@Brandon9000,
You are the one not listening. You said Clinton asserted executive privilege, he had that right as did Trump. However, that is not what Trump and lawyers (who are implicit in Ukraine's actions) did. They never asserted executive privilege at all. They simply decided not to cooperate at all on anything. They didn't have that constitutional right. If they do have that right, future impeachments of Presidents, no matter what they get up to, are rendered toothless.
@coldjoint,
The file was obtained by the Beast not Media Matters.
Media Matters said that the four individuals have made 348 appearances on Fox News weekday programs since 2018.
As a regular consumer of Fox News you certainly have summed that up better.
And your result is ...?
@Walter Hinteler,
You have different infos than those files?
@coldjoint,
In other words, no you do not have different info.
@coldjoint,
They actually did take some of them to court, Trump ignored that too. In point of fact, they are not finished in all the court proceedings. However, Trump should have obeyed the subpoenas and request for documents or stated the reasons why like past Presidents. It was shameful that we had to go to court to get him to do what was right, or not do as the case was in some cases. Guess he was holding out for the Supreme Court.

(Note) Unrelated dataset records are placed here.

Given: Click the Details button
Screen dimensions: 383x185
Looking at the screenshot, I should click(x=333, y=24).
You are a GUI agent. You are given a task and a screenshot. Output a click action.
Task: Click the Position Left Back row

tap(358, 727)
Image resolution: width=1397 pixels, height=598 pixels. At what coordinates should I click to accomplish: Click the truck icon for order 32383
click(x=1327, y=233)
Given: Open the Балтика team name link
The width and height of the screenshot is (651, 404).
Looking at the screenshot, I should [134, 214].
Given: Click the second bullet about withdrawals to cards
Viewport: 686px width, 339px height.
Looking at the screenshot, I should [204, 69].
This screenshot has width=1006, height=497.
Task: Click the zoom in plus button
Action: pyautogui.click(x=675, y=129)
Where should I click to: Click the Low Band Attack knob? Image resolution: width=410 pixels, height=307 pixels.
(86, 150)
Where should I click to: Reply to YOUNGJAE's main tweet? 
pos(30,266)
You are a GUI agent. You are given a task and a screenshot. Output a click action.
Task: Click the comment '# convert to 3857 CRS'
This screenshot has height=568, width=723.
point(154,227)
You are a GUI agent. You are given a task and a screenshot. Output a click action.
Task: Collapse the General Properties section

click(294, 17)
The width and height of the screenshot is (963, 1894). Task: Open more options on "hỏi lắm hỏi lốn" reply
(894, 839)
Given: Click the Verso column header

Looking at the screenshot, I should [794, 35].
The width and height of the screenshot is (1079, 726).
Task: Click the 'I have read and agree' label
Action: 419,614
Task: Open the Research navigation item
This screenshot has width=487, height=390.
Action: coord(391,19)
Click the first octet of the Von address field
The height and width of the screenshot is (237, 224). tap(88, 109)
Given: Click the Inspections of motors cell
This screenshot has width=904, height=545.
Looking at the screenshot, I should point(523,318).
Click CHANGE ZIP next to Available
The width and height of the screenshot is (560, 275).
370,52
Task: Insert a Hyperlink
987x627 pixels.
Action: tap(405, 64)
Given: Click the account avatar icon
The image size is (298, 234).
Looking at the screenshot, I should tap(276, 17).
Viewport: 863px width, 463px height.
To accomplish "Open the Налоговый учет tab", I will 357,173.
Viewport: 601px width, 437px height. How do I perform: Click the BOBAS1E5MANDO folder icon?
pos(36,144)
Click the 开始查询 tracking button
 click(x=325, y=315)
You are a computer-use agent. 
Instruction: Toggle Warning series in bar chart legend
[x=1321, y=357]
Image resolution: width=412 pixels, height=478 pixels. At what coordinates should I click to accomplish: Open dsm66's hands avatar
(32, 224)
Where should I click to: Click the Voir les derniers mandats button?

I'll take a leaf off Walter's book and talk to myself. I couldn't think of a better person to copy off of.
My point is that Brandon said we couldn't name one thing in our own words what Trump did that was unconstitutional. The fact that he disagreed is not a legitimated defense in his claim. The Ukraine matter is another I could in my own words get into. Brandon and all the rest of the Trump toadies will disagree. However, reasonable people have come to the same conclusion including real constitutional scholars who put it better than I ever could on my best clear days. That other constitutional scholars disagreed does not make their assertions false.
@revelette3,
revelette3 wrote:
That other constitutional scholars disagreed does not make their assertions false.
This bears repeating, because it seems completely lost on those with an IQ of 17 and no understanding of the decimal point.
In Private, Republicans Admit They Acquitted Trump Out of Fear
One journalist remarked to me, “How in the world can these senators walk around here upright when they have no backbone?”
By Sherrod Brown
Mr. Brown is a Democratic senator from Ohio.
Feb. 5, 2020
Fear of President Trump guides many Republicans in Congress. Credit...Doug Mills/The New York Times
Not guilty. Not guilty.
In the United States Senate, like in many spheres of life, fear does the business.
Think back to the fall of 2002, just a few weeks before that year’s crucial midterm elections, when the Authorization for Use of Military Force Against Iraq was up for a vote. A year after the 9/11 attacks, hundreds of members of the House and the Senate were about to face the voters of a country still traumatized by terrorism.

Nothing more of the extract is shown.